(INFORMATION SUPPLIED Opens)
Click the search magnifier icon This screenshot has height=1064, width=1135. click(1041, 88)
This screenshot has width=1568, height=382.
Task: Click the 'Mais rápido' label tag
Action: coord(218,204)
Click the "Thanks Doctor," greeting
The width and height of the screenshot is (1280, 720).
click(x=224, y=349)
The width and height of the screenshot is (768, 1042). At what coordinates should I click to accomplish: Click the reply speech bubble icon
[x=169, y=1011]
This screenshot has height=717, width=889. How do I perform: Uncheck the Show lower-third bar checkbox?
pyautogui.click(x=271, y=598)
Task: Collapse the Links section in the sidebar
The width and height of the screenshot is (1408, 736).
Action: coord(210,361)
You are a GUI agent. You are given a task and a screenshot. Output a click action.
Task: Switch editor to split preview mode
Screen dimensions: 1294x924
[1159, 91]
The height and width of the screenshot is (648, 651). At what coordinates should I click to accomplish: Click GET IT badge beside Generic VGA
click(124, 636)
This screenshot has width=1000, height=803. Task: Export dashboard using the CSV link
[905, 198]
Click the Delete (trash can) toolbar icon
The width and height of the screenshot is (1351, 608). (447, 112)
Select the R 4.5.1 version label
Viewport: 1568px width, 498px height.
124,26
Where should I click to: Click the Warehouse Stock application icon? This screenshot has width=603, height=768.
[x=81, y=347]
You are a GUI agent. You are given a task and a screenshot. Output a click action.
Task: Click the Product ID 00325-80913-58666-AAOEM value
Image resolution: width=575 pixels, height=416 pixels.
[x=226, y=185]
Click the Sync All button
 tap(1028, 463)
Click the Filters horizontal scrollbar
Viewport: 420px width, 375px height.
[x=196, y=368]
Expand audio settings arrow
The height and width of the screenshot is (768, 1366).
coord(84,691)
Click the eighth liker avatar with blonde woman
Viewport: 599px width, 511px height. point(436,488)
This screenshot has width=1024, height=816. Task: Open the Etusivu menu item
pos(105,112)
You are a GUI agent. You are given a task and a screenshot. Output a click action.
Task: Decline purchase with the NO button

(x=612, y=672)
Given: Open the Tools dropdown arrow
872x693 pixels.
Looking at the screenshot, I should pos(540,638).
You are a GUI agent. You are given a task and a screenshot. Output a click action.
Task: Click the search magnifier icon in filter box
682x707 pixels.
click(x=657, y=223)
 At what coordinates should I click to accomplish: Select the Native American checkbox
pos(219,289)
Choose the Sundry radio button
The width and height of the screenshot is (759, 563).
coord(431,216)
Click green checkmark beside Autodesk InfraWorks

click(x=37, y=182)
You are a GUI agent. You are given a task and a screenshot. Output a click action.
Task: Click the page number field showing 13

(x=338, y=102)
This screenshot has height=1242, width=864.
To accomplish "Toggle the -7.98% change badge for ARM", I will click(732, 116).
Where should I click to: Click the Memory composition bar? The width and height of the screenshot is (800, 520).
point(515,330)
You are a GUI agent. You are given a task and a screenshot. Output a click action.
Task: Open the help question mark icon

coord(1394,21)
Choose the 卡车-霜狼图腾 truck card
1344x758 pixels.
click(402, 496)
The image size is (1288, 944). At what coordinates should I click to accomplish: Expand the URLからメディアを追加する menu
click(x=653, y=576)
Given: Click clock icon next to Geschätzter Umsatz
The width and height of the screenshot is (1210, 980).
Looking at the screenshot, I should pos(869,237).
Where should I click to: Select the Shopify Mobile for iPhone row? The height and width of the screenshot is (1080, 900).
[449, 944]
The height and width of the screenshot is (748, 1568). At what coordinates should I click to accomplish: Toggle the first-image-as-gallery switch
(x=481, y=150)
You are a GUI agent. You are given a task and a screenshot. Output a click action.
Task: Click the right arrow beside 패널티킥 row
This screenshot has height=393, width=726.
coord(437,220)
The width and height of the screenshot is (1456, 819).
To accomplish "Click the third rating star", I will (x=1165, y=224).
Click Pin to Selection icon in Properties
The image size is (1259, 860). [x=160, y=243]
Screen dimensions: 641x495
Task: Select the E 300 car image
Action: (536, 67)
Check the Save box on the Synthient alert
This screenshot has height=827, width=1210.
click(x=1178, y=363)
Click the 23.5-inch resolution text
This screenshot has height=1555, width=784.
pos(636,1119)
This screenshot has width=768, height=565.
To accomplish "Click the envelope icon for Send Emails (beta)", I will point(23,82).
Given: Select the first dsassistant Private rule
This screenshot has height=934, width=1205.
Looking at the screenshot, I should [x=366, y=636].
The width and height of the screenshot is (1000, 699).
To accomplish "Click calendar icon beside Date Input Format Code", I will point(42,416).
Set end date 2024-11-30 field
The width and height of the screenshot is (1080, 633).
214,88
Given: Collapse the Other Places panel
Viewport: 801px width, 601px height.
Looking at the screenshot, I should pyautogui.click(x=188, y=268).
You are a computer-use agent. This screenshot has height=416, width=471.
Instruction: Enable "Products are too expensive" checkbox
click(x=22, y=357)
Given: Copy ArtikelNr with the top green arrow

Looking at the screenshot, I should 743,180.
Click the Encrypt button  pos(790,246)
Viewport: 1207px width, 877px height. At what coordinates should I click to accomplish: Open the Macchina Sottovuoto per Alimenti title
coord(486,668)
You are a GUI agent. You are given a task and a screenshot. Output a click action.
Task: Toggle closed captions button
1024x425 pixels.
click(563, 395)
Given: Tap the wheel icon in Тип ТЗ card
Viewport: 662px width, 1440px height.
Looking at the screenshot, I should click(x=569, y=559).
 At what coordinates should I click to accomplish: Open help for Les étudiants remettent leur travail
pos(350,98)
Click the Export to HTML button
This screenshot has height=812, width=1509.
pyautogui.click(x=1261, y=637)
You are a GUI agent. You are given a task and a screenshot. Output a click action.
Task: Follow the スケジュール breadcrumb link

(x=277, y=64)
(INFORMATION SUPPLIED Closes)
YOUR OBJECTIVE: Every line above that holds the string "Collapse" should be copied into the answer.

EXERCISE ANSWER:
Task: Collapse the Links section in the sidebar
Given: Collapse the Other Places panel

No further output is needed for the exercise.